Records for the task:
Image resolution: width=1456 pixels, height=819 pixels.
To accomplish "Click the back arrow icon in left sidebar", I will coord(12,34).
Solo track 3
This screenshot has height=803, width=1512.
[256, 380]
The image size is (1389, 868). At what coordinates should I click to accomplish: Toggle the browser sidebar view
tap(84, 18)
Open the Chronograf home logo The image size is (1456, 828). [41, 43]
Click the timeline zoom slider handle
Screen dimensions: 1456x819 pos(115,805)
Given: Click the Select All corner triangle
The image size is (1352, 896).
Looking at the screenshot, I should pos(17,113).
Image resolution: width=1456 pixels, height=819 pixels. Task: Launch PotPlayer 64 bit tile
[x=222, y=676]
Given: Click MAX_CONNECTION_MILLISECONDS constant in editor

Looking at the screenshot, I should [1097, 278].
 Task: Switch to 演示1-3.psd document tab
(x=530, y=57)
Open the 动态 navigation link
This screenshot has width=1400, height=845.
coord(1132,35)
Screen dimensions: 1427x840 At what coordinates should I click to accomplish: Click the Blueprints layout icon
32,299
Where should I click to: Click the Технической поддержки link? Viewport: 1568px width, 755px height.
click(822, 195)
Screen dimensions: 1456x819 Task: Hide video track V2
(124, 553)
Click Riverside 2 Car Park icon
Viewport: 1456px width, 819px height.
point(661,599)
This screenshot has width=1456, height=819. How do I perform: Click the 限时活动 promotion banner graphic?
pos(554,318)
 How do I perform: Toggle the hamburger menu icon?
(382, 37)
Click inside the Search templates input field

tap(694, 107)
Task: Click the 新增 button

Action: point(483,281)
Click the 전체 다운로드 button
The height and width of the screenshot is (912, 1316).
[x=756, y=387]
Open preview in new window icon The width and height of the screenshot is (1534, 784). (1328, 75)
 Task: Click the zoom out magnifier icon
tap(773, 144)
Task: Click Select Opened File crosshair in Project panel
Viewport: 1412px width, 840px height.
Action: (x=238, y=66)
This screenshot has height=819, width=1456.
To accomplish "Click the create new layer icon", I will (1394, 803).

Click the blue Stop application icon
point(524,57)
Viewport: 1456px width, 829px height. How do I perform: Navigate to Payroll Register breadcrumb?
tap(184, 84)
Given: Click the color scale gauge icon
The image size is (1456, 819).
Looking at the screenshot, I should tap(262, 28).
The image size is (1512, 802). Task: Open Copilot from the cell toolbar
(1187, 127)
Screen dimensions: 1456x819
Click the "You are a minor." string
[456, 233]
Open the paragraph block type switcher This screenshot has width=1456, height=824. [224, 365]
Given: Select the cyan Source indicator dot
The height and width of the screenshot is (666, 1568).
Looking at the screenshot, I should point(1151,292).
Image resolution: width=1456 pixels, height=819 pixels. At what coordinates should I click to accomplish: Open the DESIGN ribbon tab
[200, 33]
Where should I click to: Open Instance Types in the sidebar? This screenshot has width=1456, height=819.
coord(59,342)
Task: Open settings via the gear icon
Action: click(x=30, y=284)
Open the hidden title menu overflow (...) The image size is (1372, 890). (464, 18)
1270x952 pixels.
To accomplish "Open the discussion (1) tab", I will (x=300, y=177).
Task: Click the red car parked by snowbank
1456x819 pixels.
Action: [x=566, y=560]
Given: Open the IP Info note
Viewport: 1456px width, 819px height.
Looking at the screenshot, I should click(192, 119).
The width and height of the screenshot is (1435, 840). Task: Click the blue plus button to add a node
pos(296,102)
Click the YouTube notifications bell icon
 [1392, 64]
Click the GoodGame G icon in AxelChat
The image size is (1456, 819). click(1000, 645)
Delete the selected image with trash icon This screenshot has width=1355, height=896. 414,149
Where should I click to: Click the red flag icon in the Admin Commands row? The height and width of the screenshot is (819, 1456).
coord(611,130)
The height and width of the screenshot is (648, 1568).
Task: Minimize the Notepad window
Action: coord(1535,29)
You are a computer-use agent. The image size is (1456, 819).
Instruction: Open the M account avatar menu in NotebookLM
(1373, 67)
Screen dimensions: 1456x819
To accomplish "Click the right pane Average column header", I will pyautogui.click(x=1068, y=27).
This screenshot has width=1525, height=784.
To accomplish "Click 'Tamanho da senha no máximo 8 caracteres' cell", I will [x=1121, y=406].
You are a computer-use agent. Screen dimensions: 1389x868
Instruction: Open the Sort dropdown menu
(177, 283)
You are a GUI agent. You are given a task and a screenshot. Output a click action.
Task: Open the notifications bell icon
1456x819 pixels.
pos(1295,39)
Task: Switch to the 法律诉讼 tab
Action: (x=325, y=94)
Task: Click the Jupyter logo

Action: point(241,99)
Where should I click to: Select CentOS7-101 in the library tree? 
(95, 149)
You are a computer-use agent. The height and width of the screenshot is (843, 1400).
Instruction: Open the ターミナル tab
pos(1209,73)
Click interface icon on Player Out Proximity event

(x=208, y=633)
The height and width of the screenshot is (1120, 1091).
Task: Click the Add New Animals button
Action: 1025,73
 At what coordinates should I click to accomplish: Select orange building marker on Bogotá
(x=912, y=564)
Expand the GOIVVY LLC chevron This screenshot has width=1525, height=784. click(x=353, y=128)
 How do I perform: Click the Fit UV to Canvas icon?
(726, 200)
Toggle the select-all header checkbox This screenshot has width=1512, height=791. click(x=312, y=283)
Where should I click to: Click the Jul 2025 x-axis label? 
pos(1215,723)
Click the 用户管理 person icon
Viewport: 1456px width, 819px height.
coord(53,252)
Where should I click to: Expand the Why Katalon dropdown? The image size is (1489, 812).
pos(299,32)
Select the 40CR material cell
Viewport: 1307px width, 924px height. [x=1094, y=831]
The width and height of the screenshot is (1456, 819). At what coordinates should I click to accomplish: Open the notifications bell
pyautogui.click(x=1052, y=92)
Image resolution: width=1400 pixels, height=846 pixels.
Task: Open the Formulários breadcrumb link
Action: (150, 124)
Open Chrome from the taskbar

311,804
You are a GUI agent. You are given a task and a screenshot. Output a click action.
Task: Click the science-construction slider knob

Task prompt: Find the string "header" in the listing and copy every line in which it occurs.

Response to this exercise:
To accomplish "Click the right pane Average column header", I will pyautogui.click(x=1068, y=27).
Toggle the select-all header checkbox This screenshot has width=1512, height=791. click(x=312, y=283)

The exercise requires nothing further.